La edición 2026 de los British Academy Film Awards (BAFTA), quedó marcada por un momento incómodo, aunque fue sin afán de ofender, rápidamente dio la vuelta al mundo. En plena transmisión en vivo, varios insultos y expresiones ofensivas se escucharon desde el público, interrumpiendo distintos segmentos de la ceremonia. John Davidson, un activista y figura pública que vive con síndrome de Tourette, un trastorno neurológico que puede provocar tics motores y vocales que son involuntarios. Davidson asistió como invitado especial, ya que su historia inspiró la película “I Swear”, una de las producciones que fueron muy comentadas durante la importante noche.
Los primeros gritos se escucharon durante el discurso inicial de la presidenta de la academia, Sara Putt. Más adelante, mientras los actores Michael B. Jordan y Delroy Lindo se encontraban en el escenario presentando el premio a Mejores Efectos Visuales, volvió a oírse un grito ofensivo, incluyendo una expresión racial que generó incomodidad tanto en el auditorio como entre los espectadores que seguían la gala por televisión.

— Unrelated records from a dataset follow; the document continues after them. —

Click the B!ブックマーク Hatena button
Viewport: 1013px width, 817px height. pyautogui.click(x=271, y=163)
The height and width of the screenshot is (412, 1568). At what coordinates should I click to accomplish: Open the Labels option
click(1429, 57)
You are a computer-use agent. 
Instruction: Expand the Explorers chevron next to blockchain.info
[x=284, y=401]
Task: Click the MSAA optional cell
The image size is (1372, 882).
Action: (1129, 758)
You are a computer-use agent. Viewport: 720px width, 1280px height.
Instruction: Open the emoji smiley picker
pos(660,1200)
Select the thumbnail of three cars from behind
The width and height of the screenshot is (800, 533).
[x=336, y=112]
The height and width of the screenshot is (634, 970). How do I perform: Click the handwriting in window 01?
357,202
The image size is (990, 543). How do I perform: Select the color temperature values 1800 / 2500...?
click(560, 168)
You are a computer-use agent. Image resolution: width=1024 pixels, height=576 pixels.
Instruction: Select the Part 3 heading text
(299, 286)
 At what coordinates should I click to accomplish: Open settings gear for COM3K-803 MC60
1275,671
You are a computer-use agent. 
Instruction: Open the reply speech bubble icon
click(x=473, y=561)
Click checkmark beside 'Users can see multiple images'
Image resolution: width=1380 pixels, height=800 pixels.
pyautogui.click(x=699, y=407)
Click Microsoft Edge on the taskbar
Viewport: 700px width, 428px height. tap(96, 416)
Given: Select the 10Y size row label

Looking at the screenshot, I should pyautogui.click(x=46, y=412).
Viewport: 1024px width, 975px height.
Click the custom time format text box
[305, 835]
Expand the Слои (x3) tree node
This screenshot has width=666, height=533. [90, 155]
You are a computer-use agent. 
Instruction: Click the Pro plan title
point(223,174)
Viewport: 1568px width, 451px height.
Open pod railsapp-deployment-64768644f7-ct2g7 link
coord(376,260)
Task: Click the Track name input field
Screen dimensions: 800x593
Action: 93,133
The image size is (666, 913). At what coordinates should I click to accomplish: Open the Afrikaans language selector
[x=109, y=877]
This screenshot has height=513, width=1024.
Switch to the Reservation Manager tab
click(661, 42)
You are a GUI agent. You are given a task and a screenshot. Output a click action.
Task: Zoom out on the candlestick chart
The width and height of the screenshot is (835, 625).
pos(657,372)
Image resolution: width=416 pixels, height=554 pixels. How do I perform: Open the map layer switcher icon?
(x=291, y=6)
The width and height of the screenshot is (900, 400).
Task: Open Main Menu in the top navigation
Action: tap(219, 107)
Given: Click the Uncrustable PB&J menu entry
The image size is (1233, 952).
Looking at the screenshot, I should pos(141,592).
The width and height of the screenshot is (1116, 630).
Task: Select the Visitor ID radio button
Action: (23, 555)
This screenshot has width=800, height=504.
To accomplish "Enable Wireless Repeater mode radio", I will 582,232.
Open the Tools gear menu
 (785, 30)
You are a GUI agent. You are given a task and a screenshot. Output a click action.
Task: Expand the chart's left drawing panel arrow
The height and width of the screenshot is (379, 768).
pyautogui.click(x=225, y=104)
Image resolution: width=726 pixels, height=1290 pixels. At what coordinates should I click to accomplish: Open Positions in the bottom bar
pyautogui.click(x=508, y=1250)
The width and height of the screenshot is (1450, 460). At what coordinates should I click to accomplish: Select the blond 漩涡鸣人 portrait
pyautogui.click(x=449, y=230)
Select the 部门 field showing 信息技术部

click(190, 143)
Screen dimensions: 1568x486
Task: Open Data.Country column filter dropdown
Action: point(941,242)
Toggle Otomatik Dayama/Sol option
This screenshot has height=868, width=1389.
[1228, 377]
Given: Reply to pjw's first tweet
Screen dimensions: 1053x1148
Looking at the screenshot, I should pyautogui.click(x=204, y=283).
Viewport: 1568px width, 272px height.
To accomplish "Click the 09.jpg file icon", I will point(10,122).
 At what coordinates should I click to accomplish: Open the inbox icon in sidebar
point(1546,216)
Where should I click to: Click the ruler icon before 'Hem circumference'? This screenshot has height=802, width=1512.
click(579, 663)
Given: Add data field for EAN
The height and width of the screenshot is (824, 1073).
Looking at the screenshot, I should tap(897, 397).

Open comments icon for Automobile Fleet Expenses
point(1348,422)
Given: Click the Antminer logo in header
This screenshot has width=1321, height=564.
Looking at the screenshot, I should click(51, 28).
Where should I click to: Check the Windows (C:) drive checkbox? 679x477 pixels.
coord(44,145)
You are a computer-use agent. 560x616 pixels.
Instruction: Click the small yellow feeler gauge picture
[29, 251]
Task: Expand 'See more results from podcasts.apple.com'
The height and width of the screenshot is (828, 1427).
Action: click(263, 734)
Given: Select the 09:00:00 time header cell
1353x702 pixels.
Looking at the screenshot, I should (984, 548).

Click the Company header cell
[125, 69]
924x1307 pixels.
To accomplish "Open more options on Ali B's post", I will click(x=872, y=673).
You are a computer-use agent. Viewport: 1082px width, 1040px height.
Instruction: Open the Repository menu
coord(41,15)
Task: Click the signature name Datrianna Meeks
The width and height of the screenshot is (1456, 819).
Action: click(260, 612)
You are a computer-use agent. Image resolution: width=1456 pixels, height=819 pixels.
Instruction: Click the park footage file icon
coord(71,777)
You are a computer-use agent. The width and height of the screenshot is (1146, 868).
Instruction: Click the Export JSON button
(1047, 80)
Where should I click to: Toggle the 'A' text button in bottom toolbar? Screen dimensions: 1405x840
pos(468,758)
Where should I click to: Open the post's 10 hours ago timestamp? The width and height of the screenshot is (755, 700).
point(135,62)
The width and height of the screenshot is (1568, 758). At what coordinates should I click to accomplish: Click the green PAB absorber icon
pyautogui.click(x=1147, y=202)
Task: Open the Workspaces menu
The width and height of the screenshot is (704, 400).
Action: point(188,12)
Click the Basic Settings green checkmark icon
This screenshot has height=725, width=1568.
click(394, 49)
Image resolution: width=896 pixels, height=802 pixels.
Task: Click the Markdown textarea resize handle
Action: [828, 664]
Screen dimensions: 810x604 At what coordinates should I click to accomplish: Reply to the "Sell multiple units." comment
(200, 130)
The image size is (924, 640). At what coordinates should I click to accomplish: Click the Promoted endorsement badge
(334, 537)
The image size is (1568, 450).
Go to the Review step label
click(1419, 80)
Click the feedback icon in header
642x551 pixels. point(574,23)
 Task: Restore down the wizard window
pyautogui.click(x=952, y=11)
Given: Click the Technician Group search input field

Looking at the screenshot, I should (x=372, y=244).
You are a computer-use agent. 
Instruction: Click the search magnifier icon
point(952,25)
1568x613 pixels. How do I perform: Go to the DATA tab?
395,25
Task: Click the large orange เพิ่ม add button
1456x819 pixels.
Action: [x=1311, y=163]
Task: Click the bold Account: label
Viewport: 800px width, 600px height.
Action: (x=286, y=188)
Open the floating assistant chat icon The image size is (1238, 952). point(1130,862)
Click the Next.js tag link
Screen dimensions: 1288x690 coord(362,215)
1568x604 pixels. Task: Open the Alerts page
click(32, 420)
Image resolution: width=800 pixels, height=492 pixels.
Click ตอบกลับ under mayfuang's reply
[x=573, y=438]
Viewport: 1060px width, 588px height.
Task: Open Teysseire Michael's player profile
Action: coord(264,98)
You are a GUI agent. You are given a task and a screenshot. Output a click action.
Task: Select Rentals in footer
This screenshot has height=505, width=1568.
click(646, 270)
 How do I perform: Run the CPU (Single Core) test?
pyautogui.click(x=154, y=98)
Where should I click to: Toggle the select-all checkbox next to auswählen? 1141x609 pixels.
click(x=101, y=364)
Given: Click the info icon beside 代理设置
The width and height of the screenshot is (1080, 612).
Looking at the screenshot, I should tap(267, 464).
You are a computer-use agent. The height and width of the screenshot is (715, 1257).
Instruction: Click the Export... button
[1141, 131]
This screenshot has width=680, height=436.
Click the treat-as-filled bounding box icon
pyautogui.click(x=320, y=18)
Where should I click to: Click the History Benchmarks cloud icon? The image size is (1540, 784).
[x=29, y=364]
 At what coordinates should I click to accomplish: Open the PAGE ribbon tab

El conductor de la ceremonia, Alan Cumming, detuvo el evento por un momento, en más de una ocasión para pedir la comprensión y buscar empatía del público, sin dejar de explicar que las palabras escuchadas eran producto de tics involuntarios asociados al Tourette. La situación obligó a hacer pausas incómodas y modificó el ritmo de la gala. Tras lo ocurrido, la organización de los BAFTA emitió un comunicado ofreciendo disculpas por el lenguaje que se escuchó durante la transmisión, especialmente a las personas que se sintieron afectadas. La cadena BBC, encargada de la emisión, también pidió disculpas y anunció que editaría la versión disponible en su plataforma digital para quitar las expresiones ofensivas.
Davidson dijo que se sentía “profundamente mortificado” si alguien interpretó sus comentarios como intencionales o dirigidas a alguien en particular, dejando claro que se trató de expresiones involuntarias debido al síndrome de tourette. Este episodio abrió una conversación pública sobre inclusión, discapacidad y los desafíos de manejar transmisiones en vivo cuando las condiciones médicas intervienen sin previo aviso, que puede generar situaciones imprevisibles.